[[ PROVIDED DATA, beginning ]]
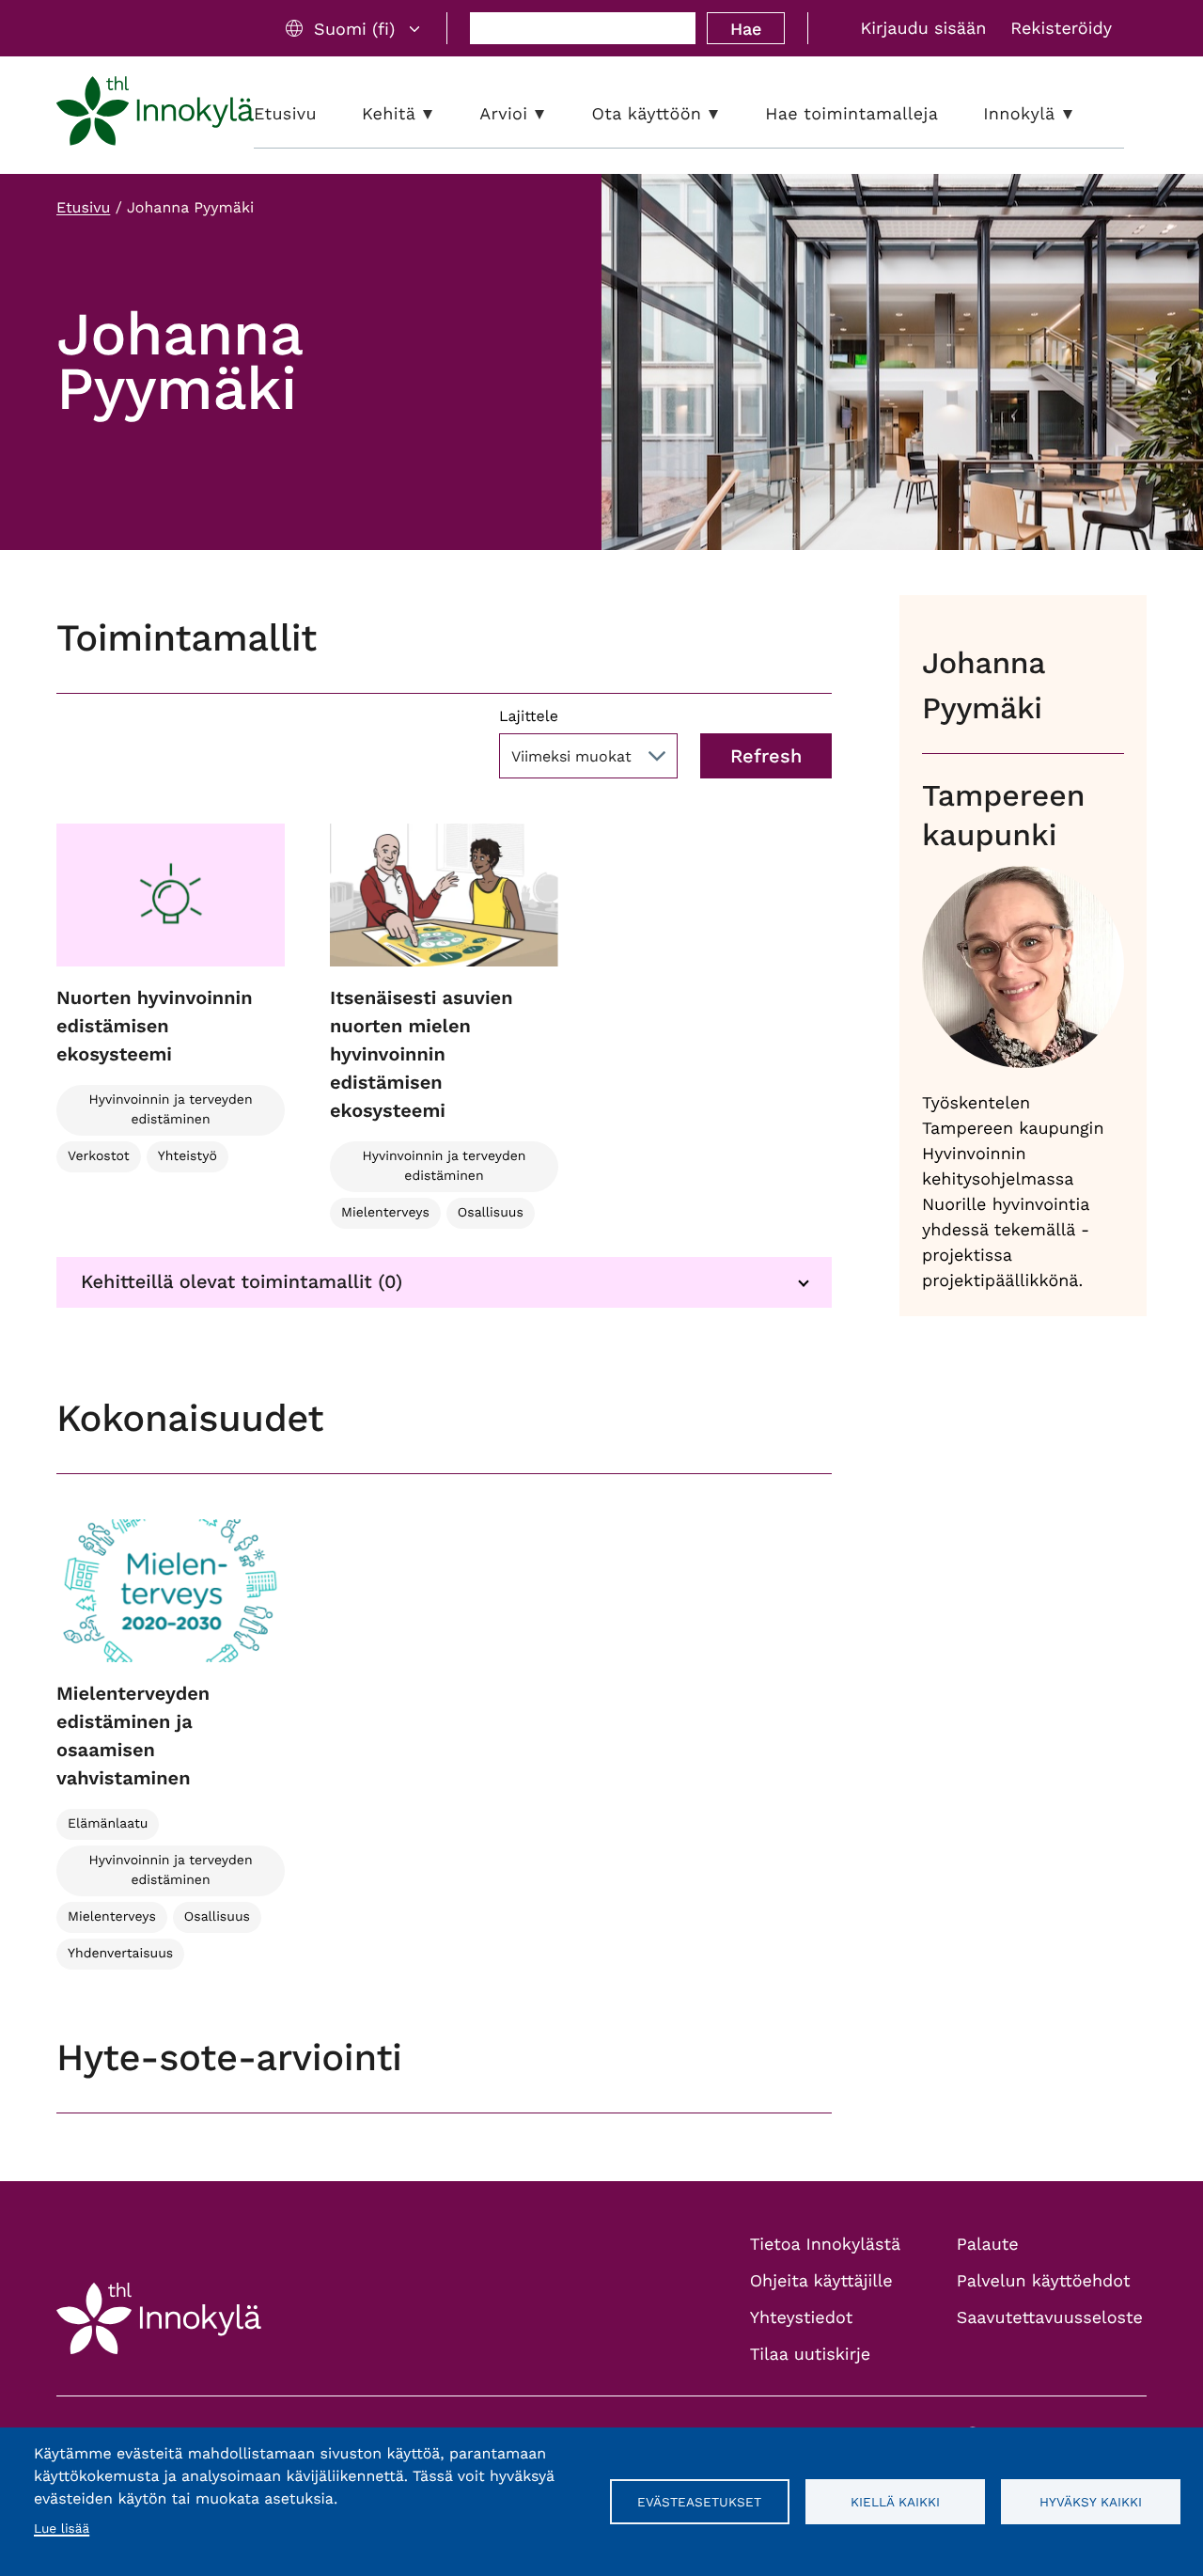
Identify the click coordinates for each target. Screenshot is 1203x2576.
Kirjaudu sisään (923, 29)
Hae (745, 29)
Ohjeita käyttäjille (821, 2281)
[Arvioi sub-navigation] (553, 114)
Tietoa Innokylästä (825, 2244)
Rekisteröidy (1061, 29)
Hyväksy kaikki (1090, 2501)
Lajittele (528, 716)
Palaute (988, 2244)
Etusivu (83, 207)
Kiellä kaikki (895, 2501)
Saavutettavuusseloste (1050, 2318)
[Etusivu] (155, 114)
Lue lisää (61, 2529)
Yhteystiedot (801, 2318)
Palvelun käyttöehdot (1044, 2281)
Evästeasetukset (699, 2501)
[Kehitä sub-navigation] (441, 114)
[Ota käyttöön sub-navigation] (727, 114)
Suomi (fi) (354, 29)
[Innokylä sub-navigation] (1081, 114)
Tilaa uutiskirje (810, 2354)
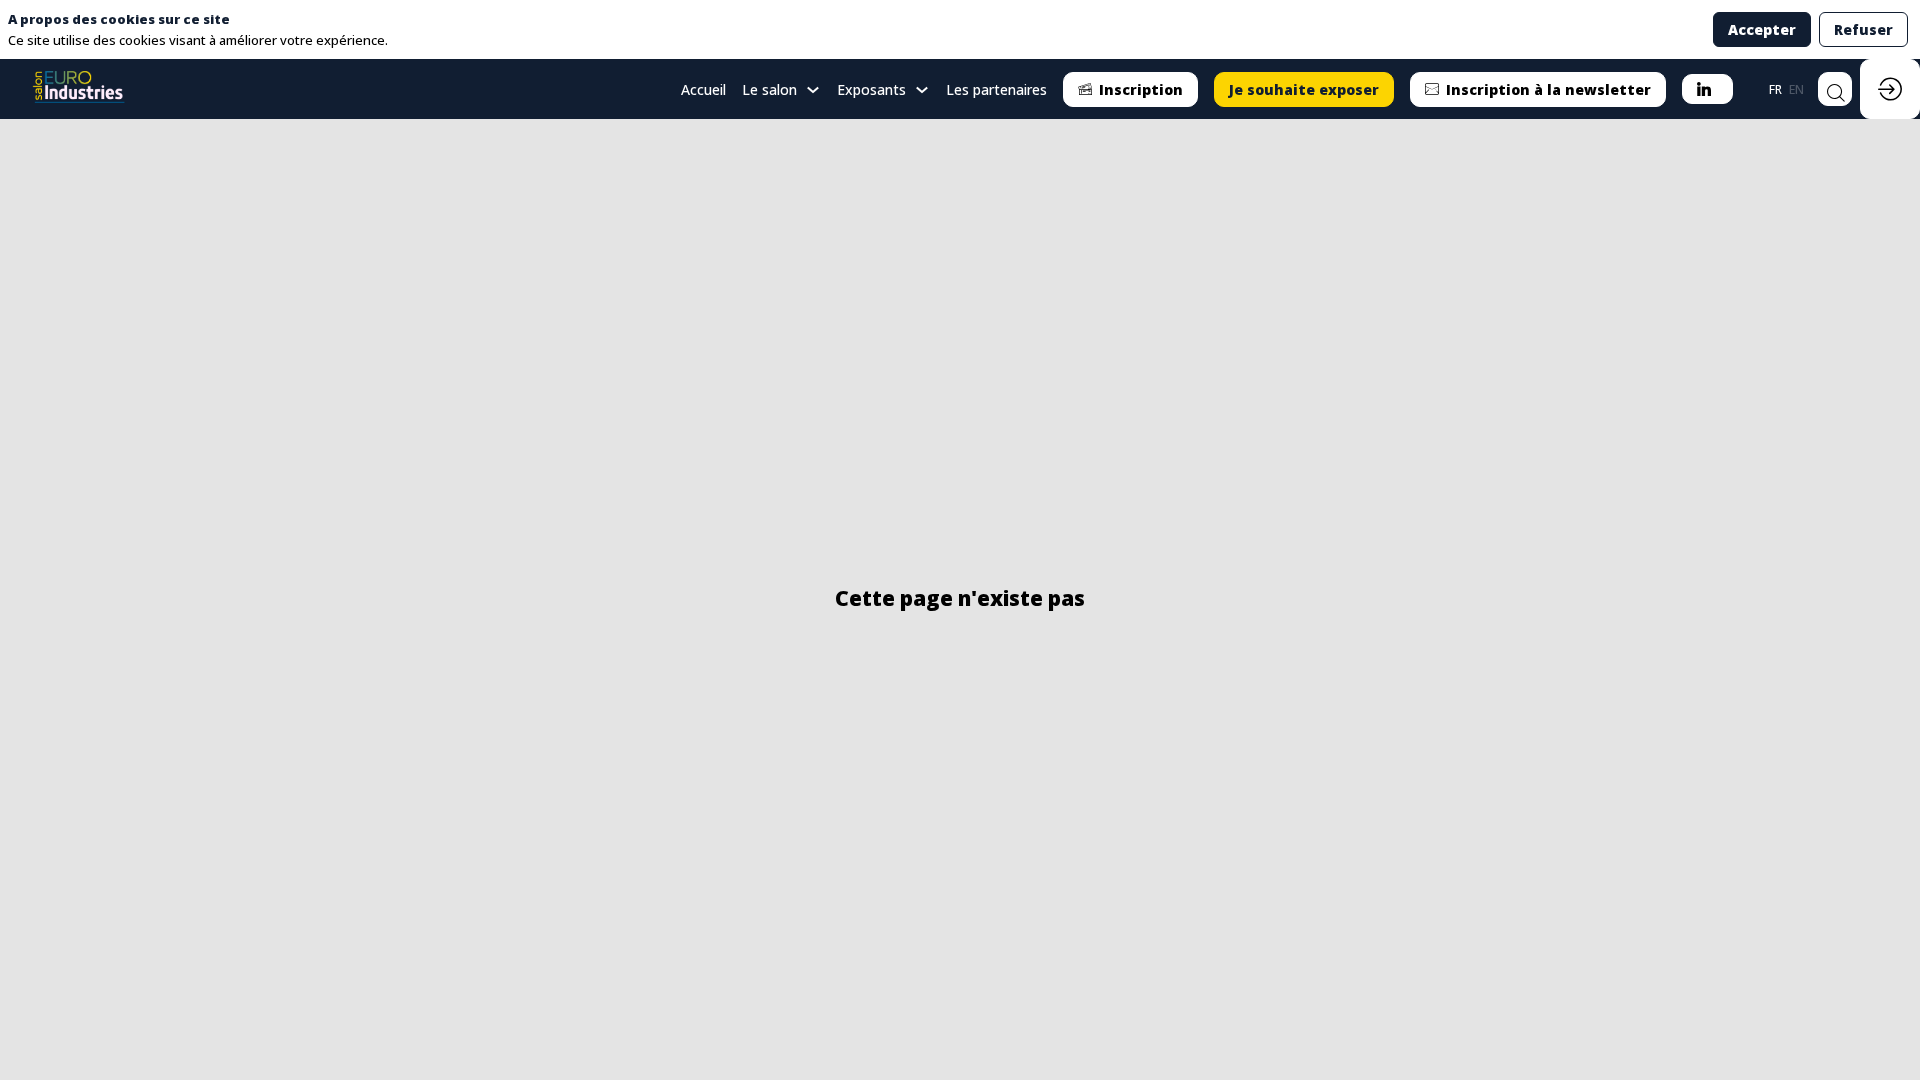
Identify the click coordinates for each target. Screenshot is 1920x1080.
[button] (1130, 89)
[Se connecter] (1890, 89)
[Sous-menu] (812, 90)
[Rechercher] (1835, 89)
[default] (703, 89)
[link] (781, 89)
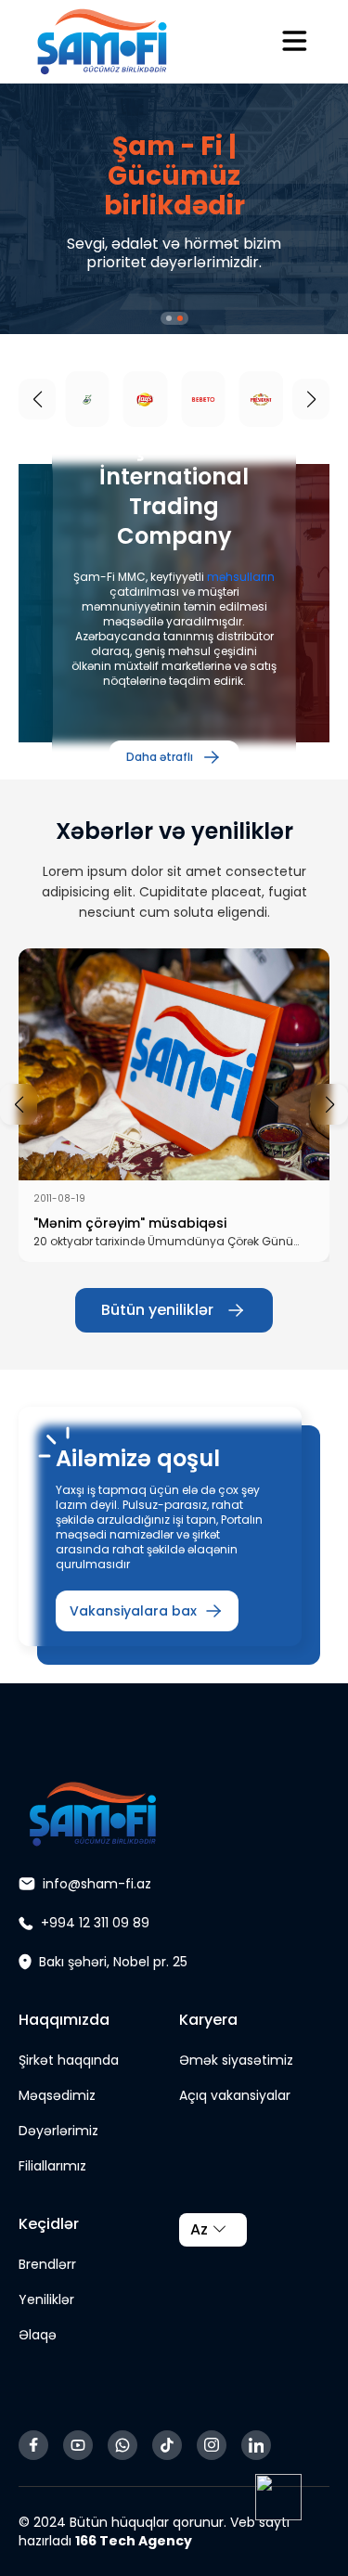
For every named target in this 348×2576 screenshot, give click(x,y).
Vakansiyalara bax (133, 1611)
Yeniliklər (46, 2299)
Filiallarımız (52, 2166)
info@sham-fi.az (97, 1883)
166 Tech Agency (133, 2540)
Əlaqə (38, 2334)
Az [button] (199, 2229)
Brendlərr (47, 2264)
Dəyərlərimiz (58, 2130)
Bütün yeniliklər (157, 1309)
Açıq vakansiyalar (234, 2095)
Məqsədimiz (57, 2095)
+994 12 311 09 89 (95, 1922)
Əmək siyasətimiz (236, 2060)
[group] (174, 1105)
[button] (169, 318)
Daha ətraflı (159, 757)
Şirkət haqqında (69, 2060)
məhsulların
[[ PROVIDED DATA, end ]]
Although the records contain pictures, the output must hold only their exact wording.

**FINISHED TASK:**
Identify the click coordinates for each target. Screenshot is 1203x2576.
Kirjaudu sisään (923, 29)
Hae (745, 29)
Ohjeita käyttäjille (821, 2281)
[Arvioi sub-navigation] (553, 114)
Tietoa Innokylästä (825, 2244)
Rekisteröidy (1061, 29)
Hyväksy kaikki (1090, 2501)
Lajittele (528, 716)
Palaute (988, 2244)
Etusivu (83, 207)
Kiellä kaikki (895, 2501)
Saavutettavuusseloste (1050, 2318)
[Etusivu] (155, 114)
Lue lisää (61, 2529)
Yhteystiedot (801, 2318)
Palvelun käyttöehdot (1044, 2281)
Evästeasetukset (699, 2501)
[Kehitä sub-navigation] (441, 114)
[Ota käyttöön sub-navigation] (727, 114)
Suomi (fi) (354, 29)
[Innokylä sub-navigation] (1081, 114)
Tilaa uutiskirje (810, 2354)
Identify the click coordinates for each target. Screenshot is 1920x1080.
[button] (1130, 89)
[Se connecter] (1890, 89)
[Sous-menu] (812, 90)
[Rechercher] (1835, 89)
[default] (703, 89)
[link] (781, 89)
For every named target in this 348×2576 screenshot, give click(x,y).
Vakansiyalara bax (133, 1611)
Yeniliklər (46, 2299)
Filiallarımız (52, 2166)
info@sham-fi.az (97, 1883)
166 Tech Agency (133, 2540)
Əlaqə (38, 2334)
Az [button] (199, 2229)
Brendlərr (47, 2264)
Dəyərlərimiz (58, 2130)
Bütün yeniliklər (157, 1309)
Açıq vakansiyalar (234, 2095)
Məqsədimiz (57, 2095)
+994 12 311 09 89 (95, 1922)
Əmək siyasətimiz (236, 2060)
[group] (174, 1105)
[button] (169, 318)
Daha ətraflı (159, 757)
Şirkət haqqında (69, 2060)
məhsulların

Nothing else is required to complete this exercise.